***** Available data *****

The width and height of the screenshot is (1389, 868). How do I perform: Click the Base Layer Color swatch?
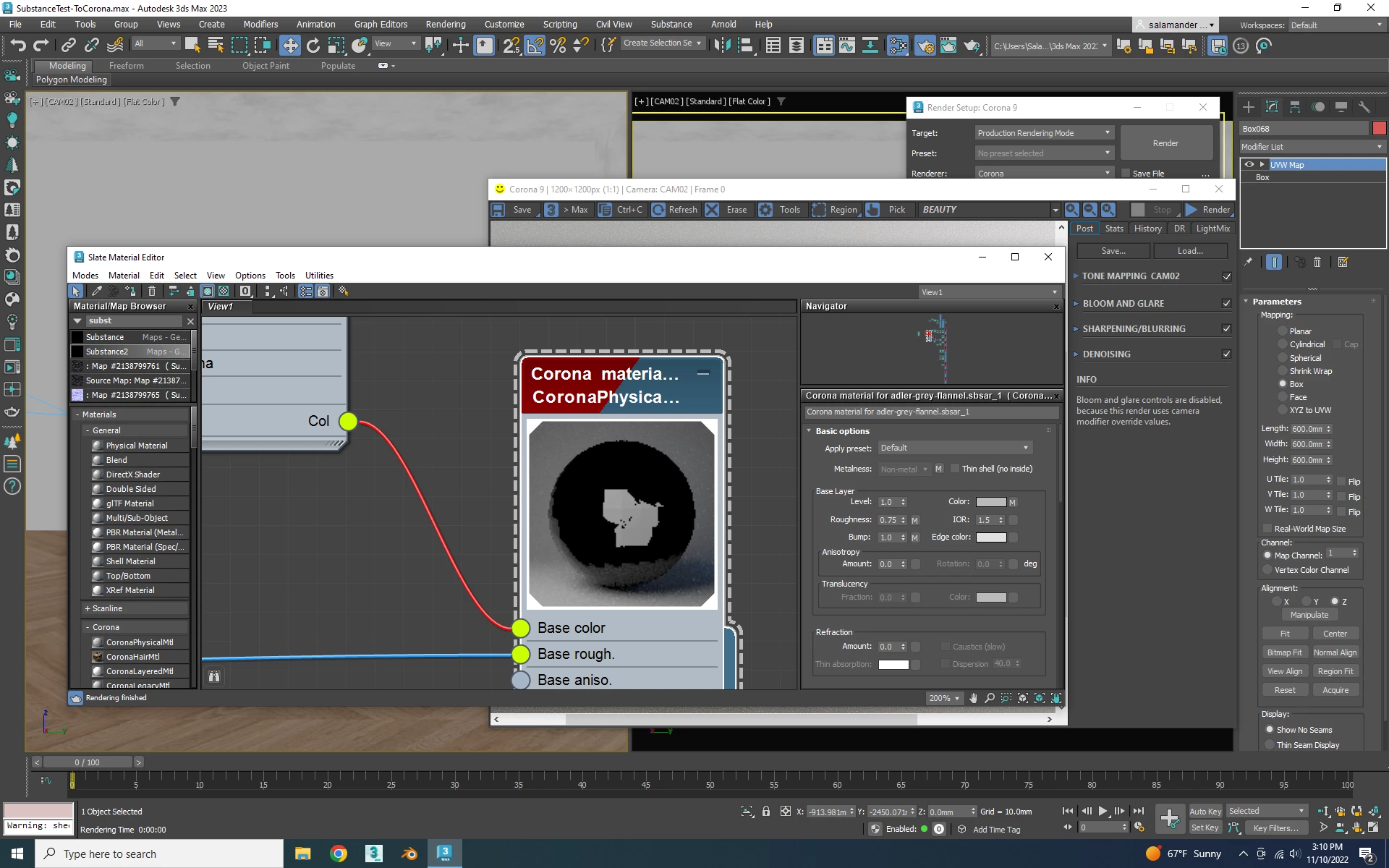pos(990,502)
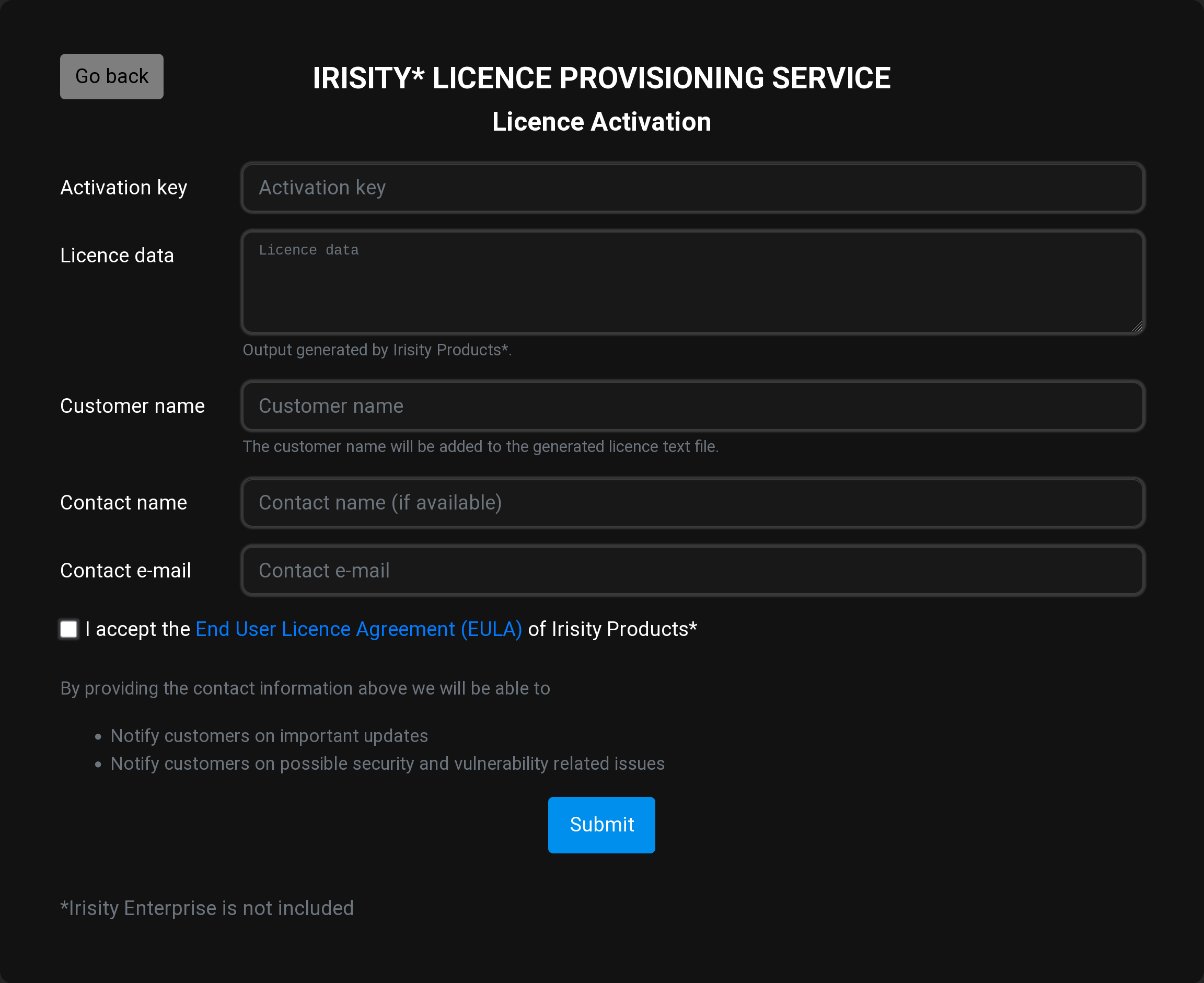
Task: Click the 'Irisity Enterprise is not included' footnote
Action: pyautogui.click(x=206, y=908)
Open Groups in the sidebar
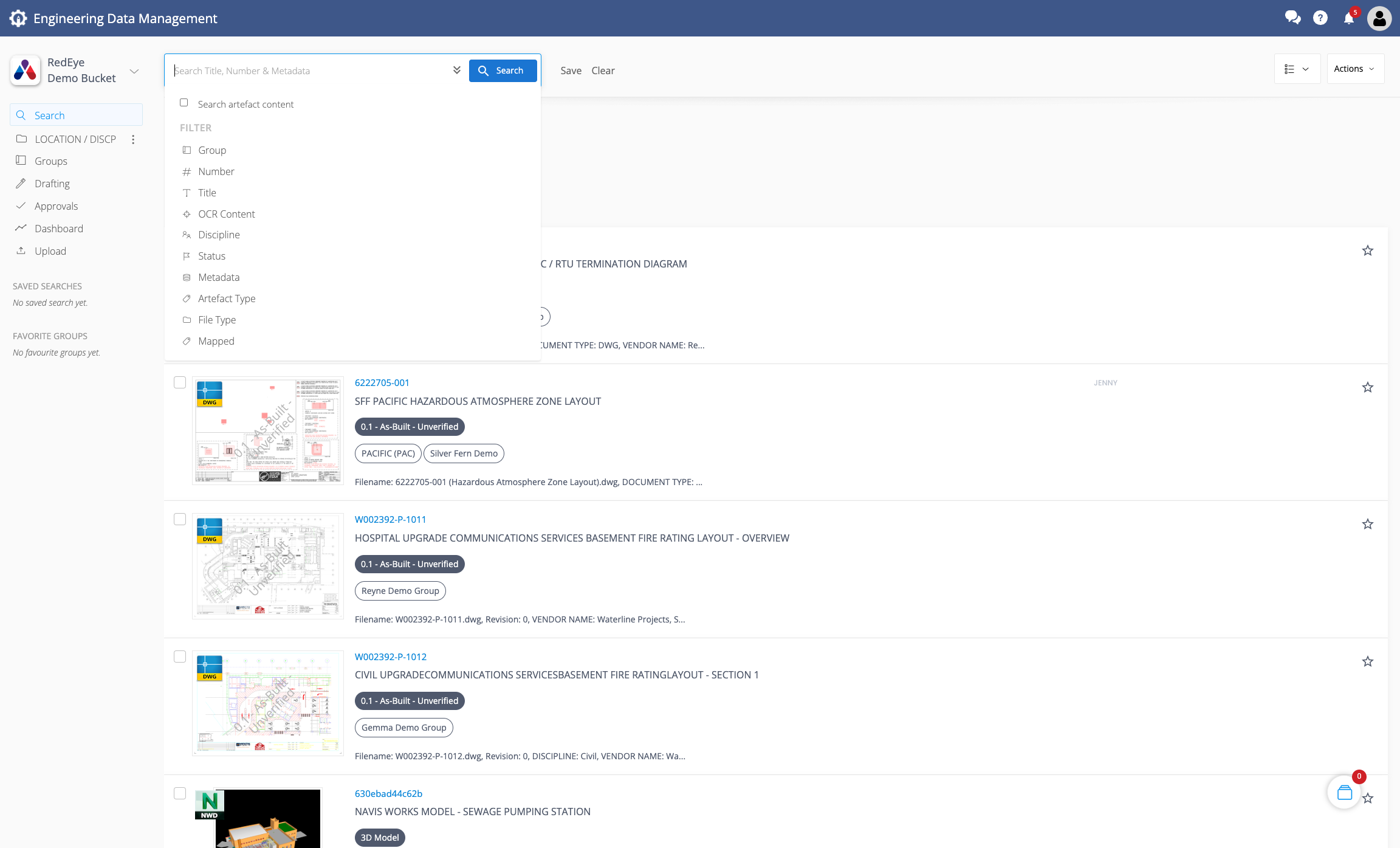Screen dimensions: 1400x848 51,160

*****

What needs to be done
Output the data exactly as it is, with the pictures dropped.

Worked solution
The width and height of the screenshot is (1389, 868). How do I perform: Click the Base Layer Color swatch?
pos(990,502)
Task: Click the 'Irisity Enterprise is not included' footnote
Action: pyautogui.click(x=206, y=908)
Open Groups in the sidebar
Screen dimensions: 1400x848 51,160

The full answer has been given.